Weekend in New Orleans...recommendations? I will NOT flash for beads.

Cochon for dinner, Cafe du Monde for beignets and coffee, Acme Oyster House for poboys and oysters,

Commander's Palace for old-timey, classy NOLA fair and Jacques Imo's for the real-deal, down and dirty. Personally, I avoid the muffuleta at Central Market but everybody else seems to dig it. Have a great time!

 
Exactly what is your problem with having Fun drinking Hurricanes and singing

along with 2 big fat blond broads playing grand pianos and belting out one song after another at Pat O'Brien's? ;0)

 
Muffaletta From Central Grocery .. you can take this home so as to have more meals in NO.. just

google muffaletta at Central Grocery in New Orleans. It is kind of a milestone and just down a bit from Cafe du Monde.

 
Love the muffaletta from CG. My dad worked on reproducing it for about

a year. Now when we have overnight guests coming they ask if I'll make it.
Delicious!

 
I think the Hurricane may be the worst drink I've ever had!

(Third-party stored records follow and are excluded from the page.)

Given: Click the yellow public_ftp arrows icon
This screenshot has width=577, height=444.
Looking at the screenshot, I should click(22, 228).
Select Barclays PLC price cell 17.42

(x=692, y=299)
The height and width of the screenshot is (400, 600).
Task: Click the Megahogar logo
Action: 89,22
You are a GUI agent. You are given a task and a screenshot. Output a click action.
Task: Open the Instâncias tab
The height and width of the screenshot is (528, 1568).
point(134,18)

I'd rather have a Pimm's Cup at the Napolean House bar!

 
One word: MOTHER'S

This is the Valhalla of comfort food. Seriously. If you go, you will be addicted and return again and again. I ate their 4 times on a trip to NO, I wanted to try as much of their menu as I could. It's that good. The Oyster Po' Boy with their housemade dilled tartar sauce? Moaning and looking up airfares to NOLA.

Get there early to avoid the lines, which can be out the door and down Poydras St.

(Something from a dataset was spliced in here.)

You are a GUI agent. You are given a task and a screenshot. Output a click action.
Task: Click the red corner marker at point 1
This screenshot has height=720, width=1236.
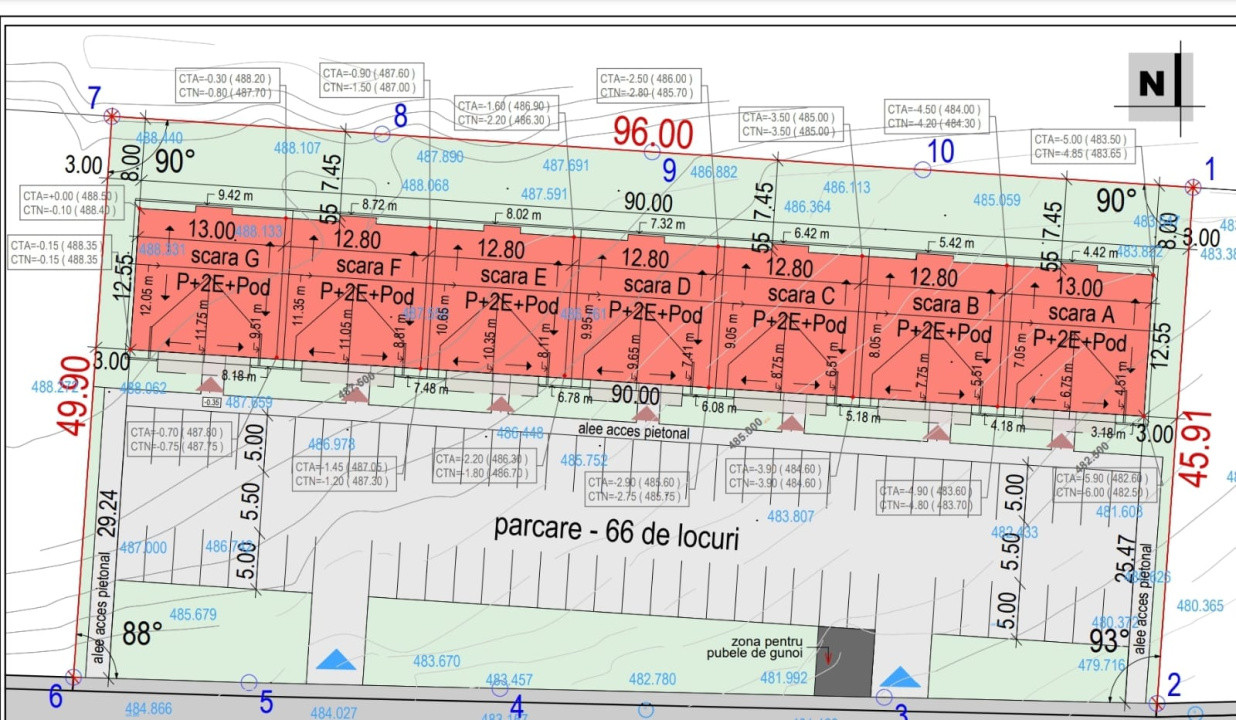point(1192,186)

Mother's is worth the trip to NOLA by itself!

Also, if you need a break from Mother's (can't imagine this concept) and want to dig into one of the best hamburgers you'll ever eat, go to Port of Call on Esplanade. They serve them with baked potatoes you can get a wide range of toppings on. Also quart-sized rum drinks to really ice your cakes.

 
Rec: Roast Beef Po' Boy with Debris Gravy (Debris Gravy??)

I was looking at Mother's menu and had no idea what Debris Gravy was so I Googled it. This looks fantastic!!

Roast Beef Po Boy with Debris Gravy


For the Roast:
1 Beef Chuck Roast (this one was 2-1/2 pounds)
2 Garlic Cloves thinly sliced
Kosher Salt & Black Pepper
Cayenne
3 Tbsp Lard or Vegetable Oil
1 Small Onion, Diced
1 Small Carrot, Diced
1 Cup Beef Stock
1 Cup Chicken Stock
Water if necessary
2 Tbsp Worcestershire Sauce
1 Tbsp Hot Sauce
2 Sprigs Fresh Thyme
1 Fresh Bay Leaf
Kosher Salt and Black Pepper to taste

Do not to pierce all the way to the bottom. Stuff the sliced garlic into the
slits. Season the Roast very liberally on all sides with the Salt & Black
Pepper, season with Cayenne to your taste, I don’t use much. Heat the fat in
a heavy bottomed Dutch Oven over high heat, when the oil starts to smoke,
wait a few more seconds, then carefully add the Roast cut side down. Brown
very well on all sides, without burning it. Remove to a plate. Drain off all
but 1 Tbsp of the fat in the pan, add the onions and carrots, cook until the
onions just start to brown, place the roast back in the pan, then add the
stocks. Finish, if necessary, with enough water to bring the cooking liquid
3/4 of the way up the roast. Add the remaining ingredients. Bring to a boil,
then back down to a simmer. Simmer covered for 3-4 hours or until the meat
falls apart by staring at it.

For the Debris Gravy: Carve the meat into very thin slices, it will be hard
to do and will fall apart, that is good. All of the bits and pieces, that
fall off are your Debris (pronounced DAY-bree.) Add all of the bits and
chunks to you cooking liquid after skimming off the fat from the surface,
keep the carved meat with a little liquid on a warm plate, covered tightly
with plastic wrap. Bring the gravy to a full boil and reduce until it coats
the back of a spoon. Season to taste with salt and pepper.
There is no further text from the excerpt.